A limitation of cPART is that SHG imaging’s maximum achievable depth is limited by the transport-mean-free-path of the tissue (inversely proportional to scattering coefficient and 1-g tissue coefficient parameter) and thus, this technique is not applicable for full depth estimation in thicker tissues. Nevertheless, for samples of appropriate thickness or desired imaging depths (such as the juvenile murine skulls) the use of cPART enables the epi-detected approximation of the IP, which has not previously been reported. This capability could facilitate accurate measurement of the IP size during a relatively large FOV wavefront shaping imaging deep inside of bone and brain.
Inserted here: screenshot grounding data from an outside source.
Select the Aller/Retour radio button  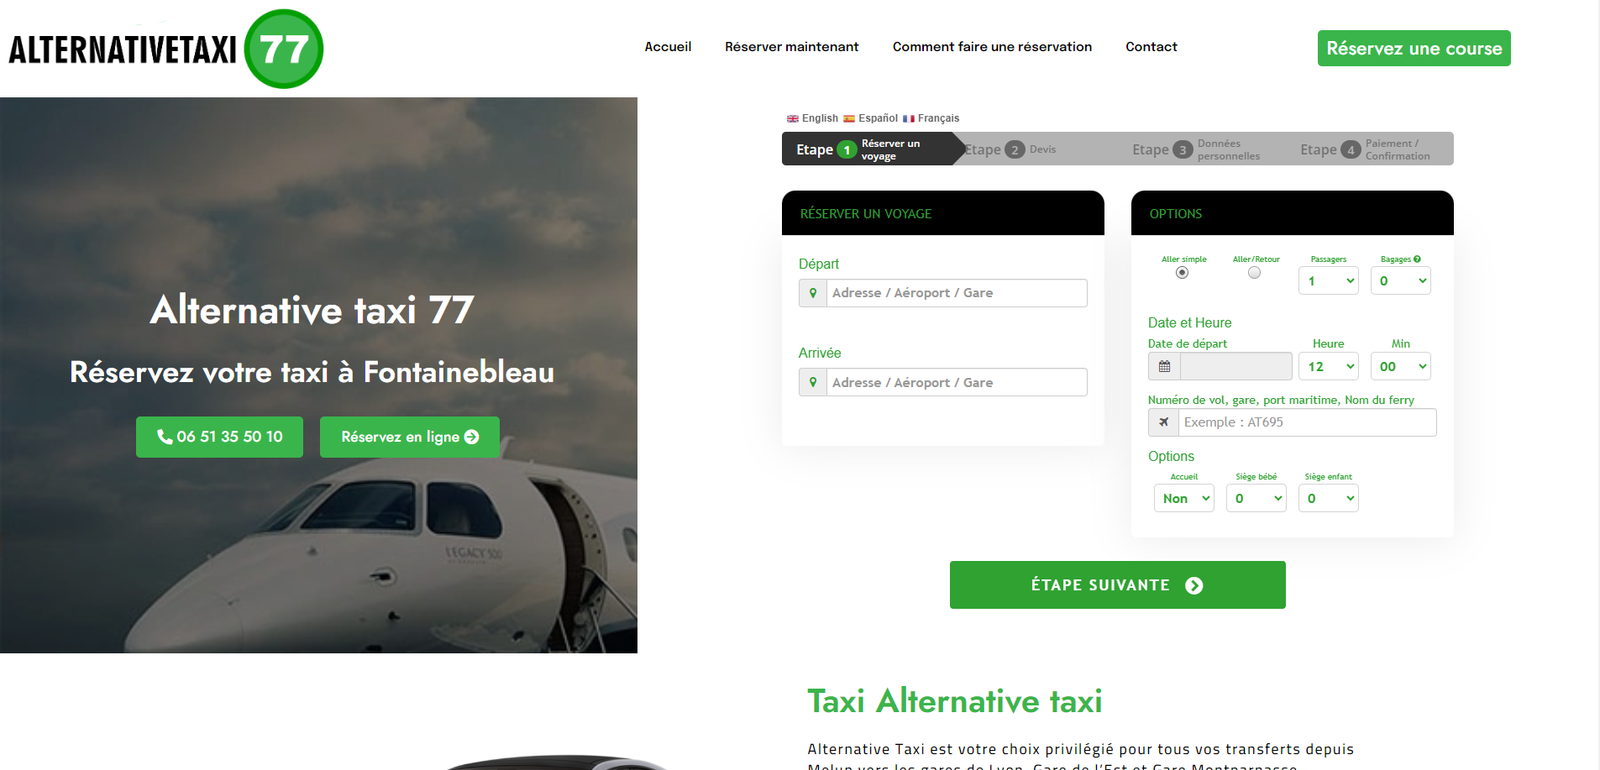pyautogui.click(x=1254, y=272)
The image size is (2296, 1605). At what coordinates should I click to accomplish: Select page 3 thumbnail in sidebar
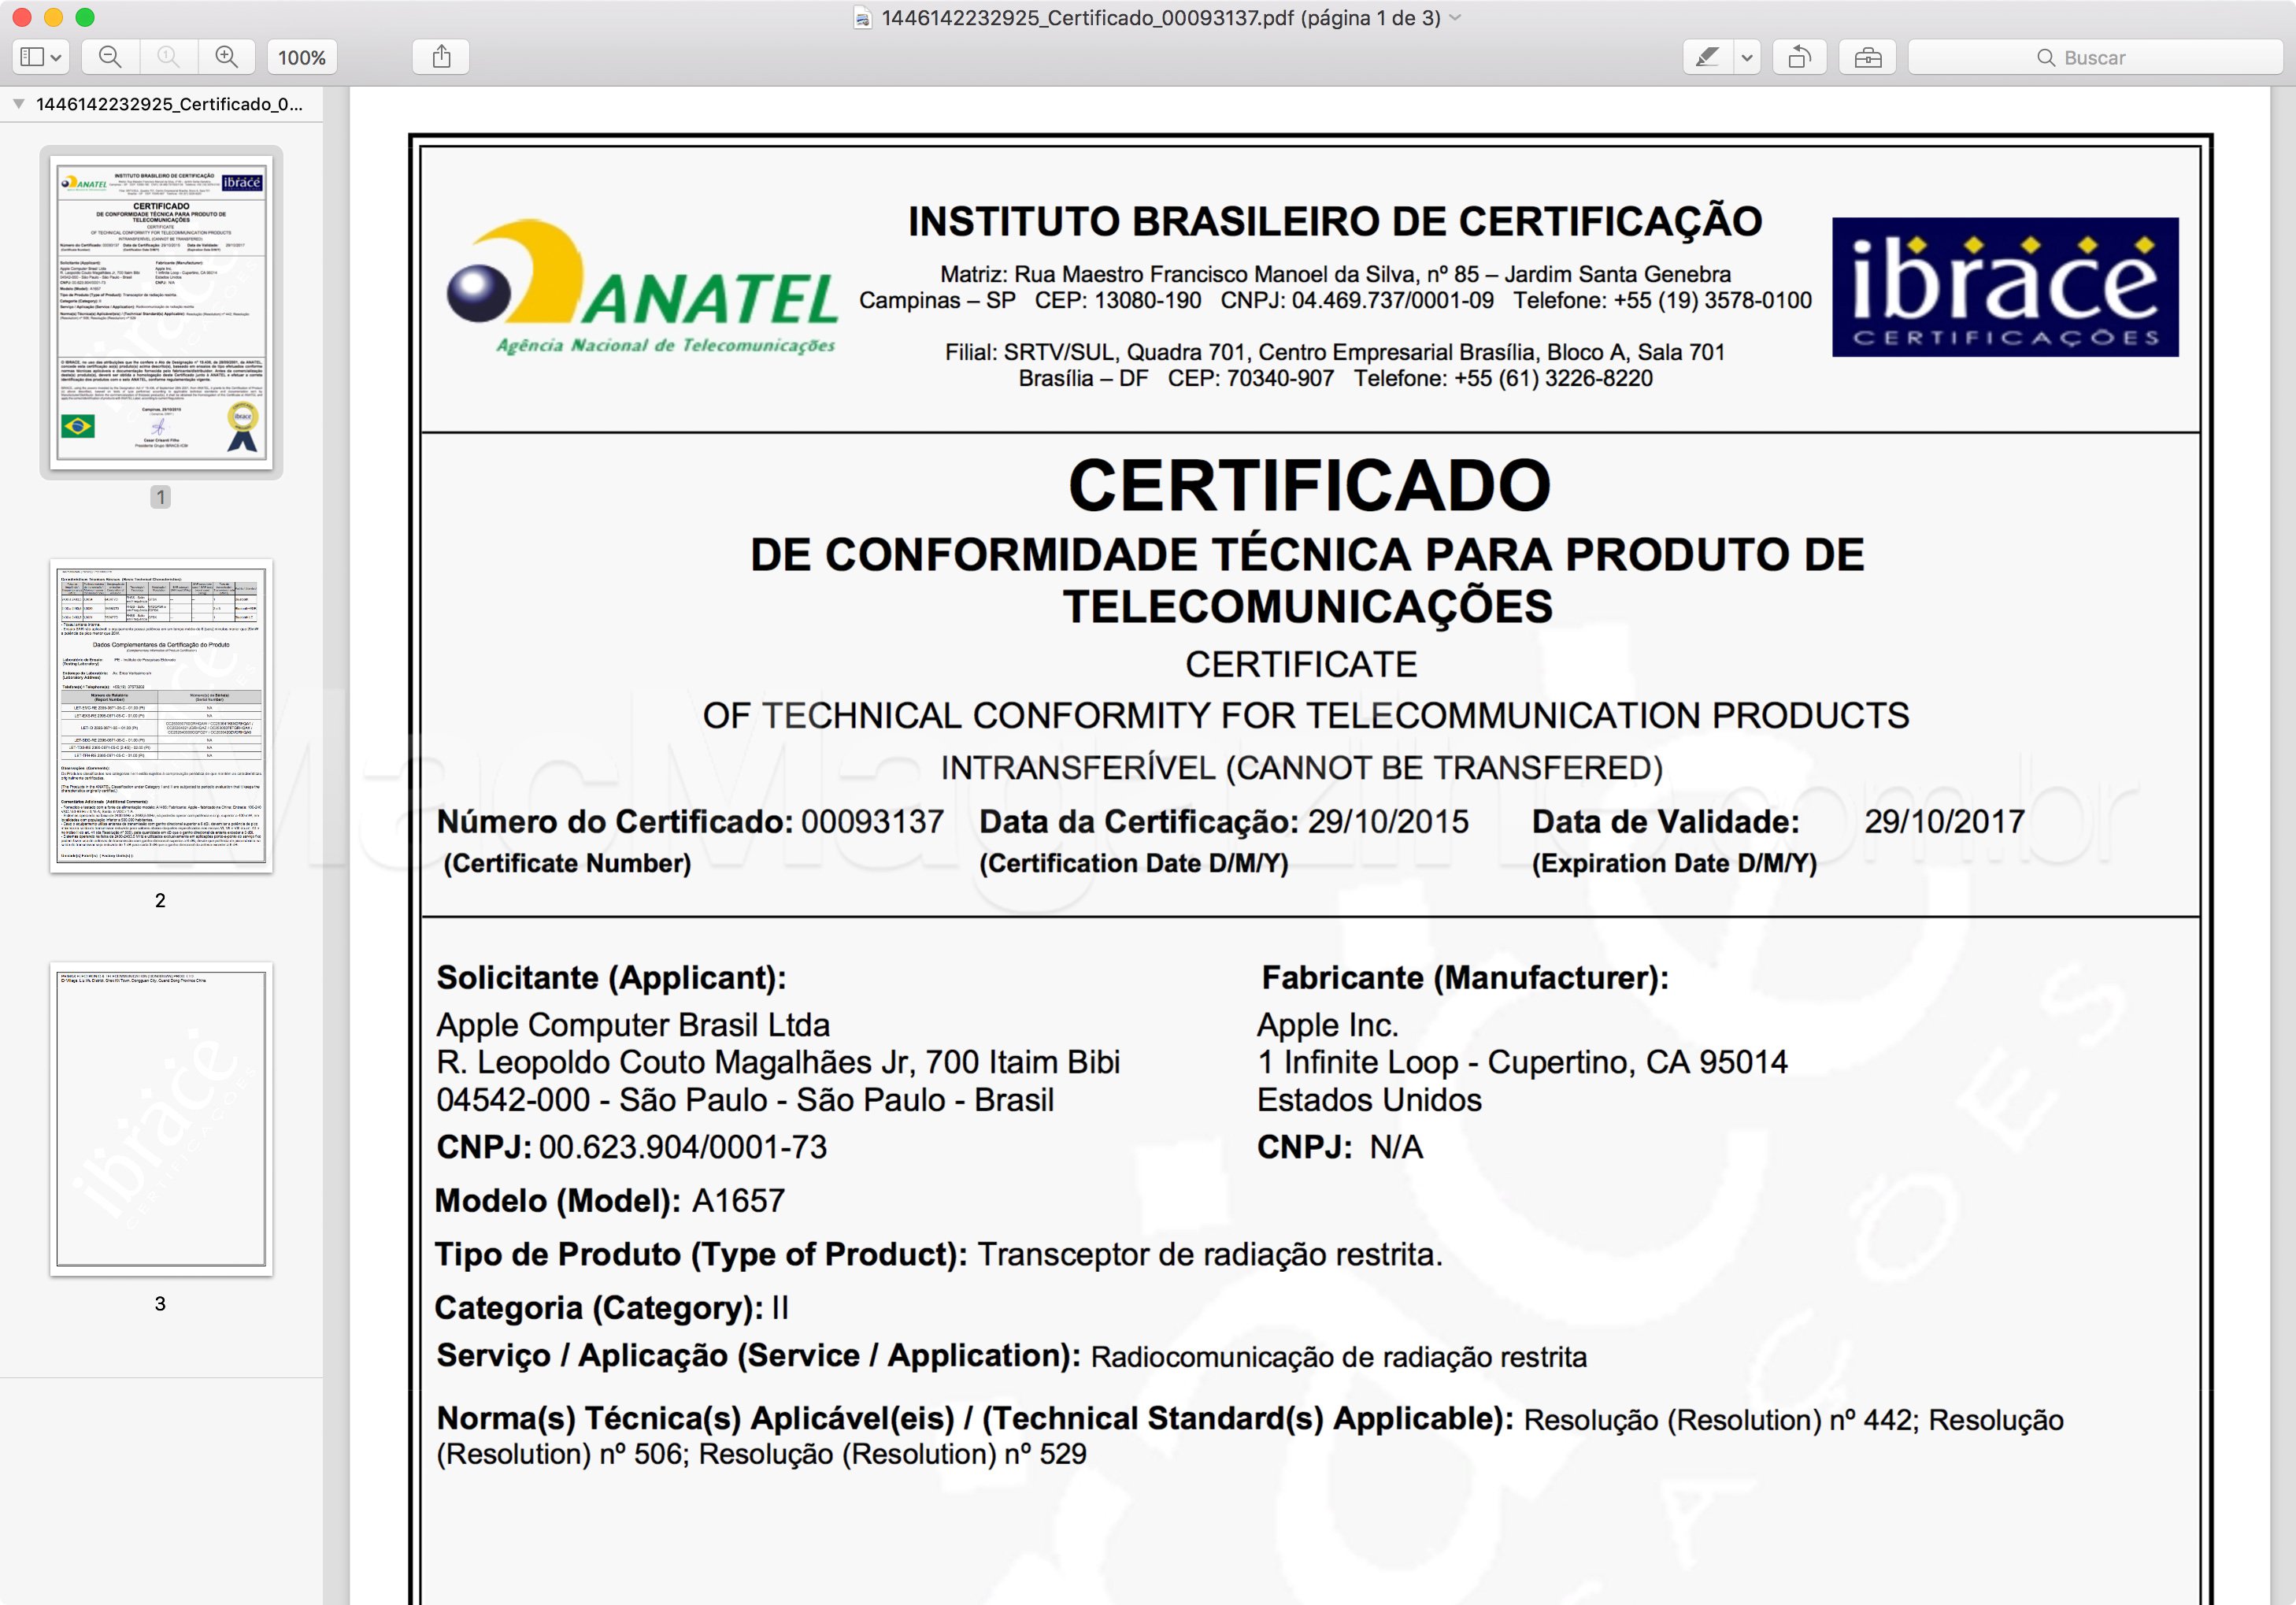[x=161, y=1119]
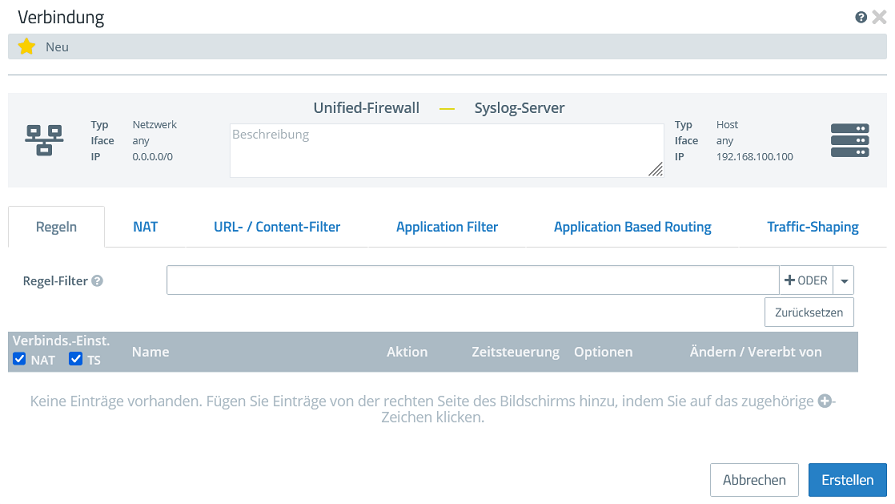
Task: Click the Zurücksetzen button
Action: 809,313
In addition to WS imaging, our findings suggest that by characterizing the bone wavefront distortions using cPART in situ, it could be possible to assess both collagen organization and bone density quality metrics simultaneously. This could be used to understand severity and treatments efficacy for diseases that affect mineralization as well as the collagenous structure of the bone, such as hypophosphatasia, osteogenesis imperfecta, x-linked hypophosphatemia, or osteoporosis.

4. CONCLUSION

In conclusion, this work presents measurement of the IP and a simulation method for its estimation in mouse skulls of 8–14 day old. This age range was selected because they have relatively thinner skulls than adult mouse, which is a suitable choice for imaging inside or through their skull. This age range is particularly interesting for imaging, because the neurogenesis in the cortical layers peak in P12-P17 [7], but bone maturation has not peaked yet [6], which makes it suitable for neuroimaging, as well as bone and developmental research. We performed DOPC measurements to directly evaluate the IP of the bone. Because the DOPC method requires transillumination of the sample, it is not applicable to in vivo determination of the IP. Therefore we extended our previous simulation method PART to allow phase correlation (cPART) and estimate the IP in intact samples. Both techniques show in good agreement that an IP range of about 1–4 μm is expected, therefore if a FOV of 20 × 20 μm² is desired, in the best case 25 corrections must be made, and in the worst case 400 corrections are needed. This range can be estimated using cPART modeling prior to wavefront correction. Because this method works in epi-illumination mode, it can be applied to in vivo imaging of mouse neural activity or brain imaging through intact or thinned skull. We showed that the mean value of the measurements between the age groups are mostly consistent, however, the 8-day old mice are more likely to have a larger memory effect which significantly reduces the number of corrections required for a larger FOV. This method of analysis can also be used for the characterization of bone, which is likely reflective of the bone density and structure. In future we will extend the presented analysis to mice with congenital diseases such as hypophosphatasia and osteogenesis imperfecta to assess bone density and structure.

ABBREVIATIONS:

DOPC

Digital Optical Phase Conjugation

FOV

Field of View

IP

Isoplanatic Patch

PART

Phase Accumulation Ray Tracing

PSF

Point Spread Function

SNR

Signal to Noise Ratio

WS

Wavefront Shaping

DATA AVAILABILITY STATEMENT

The data that support the findings of this study are available from the corresponding author upon reasonable request.